Кася остановилась.
— Кошку надо забрать, — сказала она вдруг. — А то сбежит в суматохе.
Собственный голос слышался ей глухим, севшим, совершенно лишенным жизни.
Мертвым!
— Кошку? — переспросила Ждана. — Какую кошку? Нет у Богуславы кошки, Кася, ты чего?
Зеленые глаза мигнули, как два призрачных огонька. Не привиделось!
— Так вот же она! — показала Кася. — Приблудилась, может?
Клюка стукнула об пол, фонарь закачался — закачались и тени, закружились вихрем, зашелестело что-то, захихикало вокруг, затопали маленькие ножки, зацокали коготки, будто куры по горнице забегали. Заходил дом ходуном, задрожали стены, горшки и кринки, миски и котелки вдруг начали подпрыгивать, биться друг о друга. Шатался пол под ногами, что-то рвалось оттуда, из подпола, приподнимало доски, постукивало тут и там. Над головой заухало, Касе померещились большие серые крылья, мягкие, по-совиному бесшумные. Она взвизгнула, закрыла лицо руками, села на корточки, потому что это серое, большое, крылатое бросилось на нее.
И тут же все стихло. Погасла свеча в Жданином фонаре и стало темно-темно, будто пусто вокруг.
И потянуло вдруг, как тогда, в их с Милой спаленке — осенними листьями, разрытой землей, тленом. Могилой потянуло, нежизнью, проникшей в жизнь. А потом и другим потянуло: гнилым сеном, болотной водой, звериным тяжелым запахом, мокрой шерстью и прокисшим молоком. Сердце в Касиной груди бухало, билось за ребрами, как запертая в клетку птица, аж в горле отдавалось, так сильно оно билось. От запахов, острых, резких, неприятных, к горлу подкатила тошнота.
Ждана завозилась. Она упала, когда стало темно, ударилась, охнула от боли и поднималась теперь, кряхтя и постанывая. Стукнула об пол клюка: раз, второй, третий.
— Зажгись! — приказал голос Жданы — и везде, во всей горнице засияли огоньки.

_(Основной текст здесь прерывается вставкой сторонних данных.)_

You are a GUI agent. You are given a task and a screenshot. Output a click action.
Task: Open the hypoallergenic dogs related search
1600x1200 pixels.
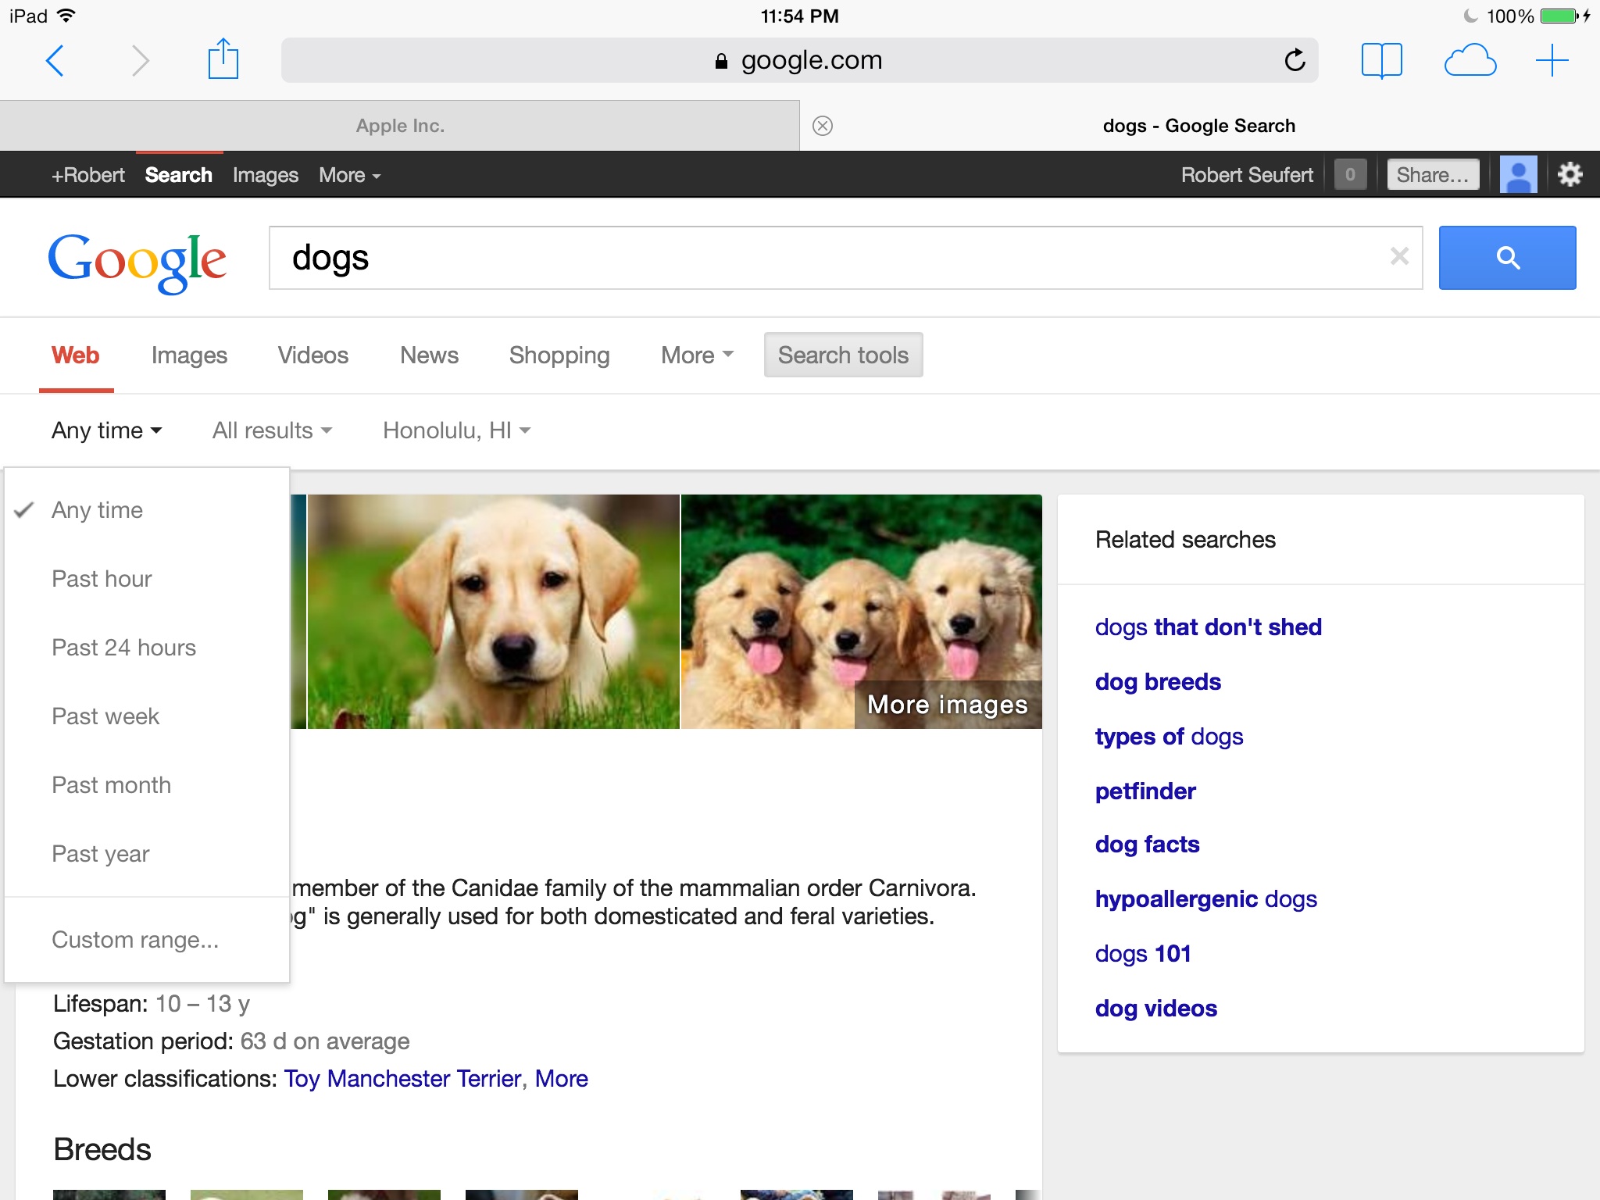tap(1205, 899)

И в фонаре — вспыхнула свеча тускло, и на светцах зажглись тонкие лучинки, и в печи с фырканьем и треском зашевелилось пламя. Только у икон лампадка осталась пустой и холодной. Занавесочки были задернуты: спрятаны святые от мира, не видели они ничего.
— Встань, — велела Ждана Касе, и Кася послушно встала.
Тяжело ей было, горячо, будто бежало по жилам горячее, огонь жидкий вместо крови. И голову вело, и сердце колотилось, и ноги еле держали, и в горле пересохло так, что дыхание стало хриплым. Хотела Кася рукой пошевелить, волосы с лица убрать, хотела губы облизнуть — но ни языком, ни рукой двинуть не могла.
Ждана приблизилась к ней, посмотрела прямо в глаза. Чужой она была, эта Ждана, и похожа на себя — и нет, проклюнулось в ней будто что-то недоброе, что скрывала она за любезными улыбками и ласковыми словами: сорочий жадный взгляд, птичьи острые когти, крепкий клюв.
Стукнула клюка Богуславы об пол еще раз.
Заметались огни, сжались испуганно — и снова разгорелись. В печи заворчало что-то, ухнуло, за печью зашелестело, забилось под потолком. Вышла из-за печи кошка, дымчатая, пушистая, большая — и обернулась маленькой сухонькой женщиной в красной кичке будто, о двух рожках, в старом бабушкином платке.
— Брысь, — велела ей Ждана.
— А то что? — ответила женщина. — Не твое — вот и положи, где взяла. А лучше хозяйке отдай.
— Померла ваша хозяйка, — сказала Ждана скупо.
А сама смотрела на Касю, щурясь, будто прикидывала — куда ее клюнуть лучше, как урвать кусочек послаще, пока бьется Кася в Жданиных — сорочьих — когтях, как пойманный птенчик.
Маленькая женщина в красной кичке и старом платке захихикала, застрекотала, захлопала в ладоши:
— Старая померла, а молодая вот она, вот она, живая стоит! Вон, живая стоит! Наша! Наша!
Из уголов, из-за печной заслонки, из-под потолка ей в ответ зашелестело все то же:
— Наша! Наша! Живая стоит! Положи, где взяла! Хозяйке отдай!
— Наша! Живая!
— Молодая хозяйка!
— Кровь не водица, кровь-то наша!
— Ша! — громко крикнула Ждана — и голоса притихли, хотя и не исчезли совсем.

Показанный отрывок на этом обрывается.